An expression of holy joy lingered on Powell Hill’s face for a moment as she looked up at him, but then she remembered Tug Mosier’s trial, and she realized that she couldn’t indulge herself to fight this moron. With a look of utter defeat that was not entirely sincere, A. P. Hill allowed herself to be marched summarily back to her car. Before she drove away, she made a note of the park ranger’s name and description.
Edinbugh
In haste
Dear Bill,
I am taking the next plane over. Arriving Dulles via British Airways; Danville by puddlejumper. Don’t bother to meet me.
Elizabeth
“War is hell.”
– GENERAL WILLIAM TECUMSEH SHERMAN
CHAPTER 7
“DO YOU HAVE anything to declare?” the customs man asked me as I shuffled past him with my one old suitcase.

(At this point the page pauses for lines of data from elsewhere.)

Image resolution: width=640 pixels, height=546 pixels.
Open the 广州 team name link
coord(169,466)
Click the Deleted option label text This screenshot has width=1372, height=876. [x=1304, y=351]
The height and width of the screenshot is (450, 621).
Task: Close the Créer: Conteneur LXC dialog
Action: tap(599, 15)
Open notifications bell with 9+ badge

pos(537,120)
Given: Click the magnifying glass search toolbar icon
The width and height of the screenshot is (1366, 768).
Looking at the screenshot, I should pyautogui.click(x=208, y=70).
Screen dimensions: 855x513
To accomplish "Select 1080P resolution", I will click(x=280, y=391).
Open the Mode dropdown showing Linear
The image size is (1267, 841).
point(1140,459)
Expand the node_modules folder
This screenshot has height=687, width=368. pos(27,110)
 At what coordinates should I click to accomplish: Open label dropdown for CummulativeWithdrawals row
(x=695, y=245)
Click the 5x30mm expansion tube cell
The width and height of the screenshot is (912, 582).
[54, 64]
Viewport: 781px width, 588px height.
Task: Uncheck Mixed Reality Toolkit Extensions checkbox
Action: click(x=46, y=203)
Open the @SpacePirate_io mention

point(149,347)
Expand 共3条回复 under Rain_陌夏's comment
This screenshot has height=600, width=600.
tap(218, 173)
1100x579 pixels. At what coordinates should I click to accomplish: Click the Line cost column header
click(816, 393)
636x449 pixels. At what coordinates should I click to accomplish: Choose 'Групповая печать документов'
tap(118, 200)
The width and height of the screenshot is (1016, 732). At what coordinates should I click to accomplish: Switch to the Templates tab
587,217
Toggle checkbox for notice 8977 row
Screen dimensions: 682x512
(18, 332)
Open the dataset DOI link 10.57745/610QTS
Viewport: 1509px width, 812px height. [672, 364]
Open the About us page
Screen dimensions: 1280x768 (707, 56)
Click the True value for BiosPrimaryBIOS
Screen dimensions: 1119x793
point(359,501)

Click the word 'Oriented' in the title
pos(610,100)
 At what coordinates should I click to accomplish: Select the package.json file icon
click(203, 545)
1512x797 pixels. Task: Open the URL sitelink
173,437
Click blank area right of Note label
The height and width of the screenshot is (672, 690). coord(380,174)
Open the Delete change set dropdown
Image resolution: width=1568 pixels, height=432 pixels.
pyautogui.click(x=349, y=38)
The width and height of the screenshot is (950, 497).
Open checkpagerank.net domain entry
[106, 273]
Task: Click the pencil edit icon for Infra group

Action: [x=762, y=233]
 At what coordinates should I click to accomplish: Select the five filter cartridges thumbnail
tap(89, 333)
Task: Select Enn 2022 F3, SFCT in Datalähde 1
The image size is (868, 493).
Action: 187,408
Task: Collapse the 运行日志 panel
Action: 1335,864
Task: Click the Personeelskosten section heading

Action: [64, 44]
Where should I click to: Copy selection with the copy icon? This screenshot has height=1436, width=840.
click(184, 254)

“Yes,” I said, stifling a yawn. “It’s past midnight.”
He consulted his watch. “Seven-fifteen, ma’am.”
“Not according to my body,” I told him wearily. Easy for him to proclaim this the shank of the evening. He hadn’t climbed aboard a plane in Scotland at two in the afternoon and winged his way across the Atlantic in a seat the size of a panty-hose egg to arrive hot and thirsty ten hours later, in what my body damn well knows is the middle of the night, only to have twenty minutes to hustle through customs to make my flight connection: an airborne Dixie Cup bound for sleepy little Danville. Things had been pretty peaceful in rural Virginia since the Late Unpleasantness in 1865, but my family seemed determined to make up for more than a century of uneventfulness.
I ignored the whole situation for as long as I could. When Mother wrote me a cheery little letter bomb announcing that she and my father were thinking of “going their separate ways” (after nearly thirty years!), I hoped for the best, but decided that I should stay out of it, assuming that they could resolve their differences on their own. Surely, I thought, with a decades-old relationship at stake, they won’t do anything hasty. When I heard from my brother that Dad had a girlfriend (who is probably named Bambi, and whose IQ probably equals her bust size), I will admit that I became somewhat more concerned about the situation, but I coped. (No matter what my husband says, I feel that throwing chairs is an excellent way of channeling stress into physical exertion; the incident had nothing whatever to do with feelings of rage or frustration.) Which reminds me that while I am over here, I must see if the Thomasville Gallery is having anything in the way of a sale on new dining room chairs. Perhaps in oak, which has a reputation for being a very sturdy wood. Cameron can say what he likes, but throwing things is a better reaction to stress than eating, which is temporarily comforting, but only creates more stress in the long run, when one begins to break chairs simply by sitting in them.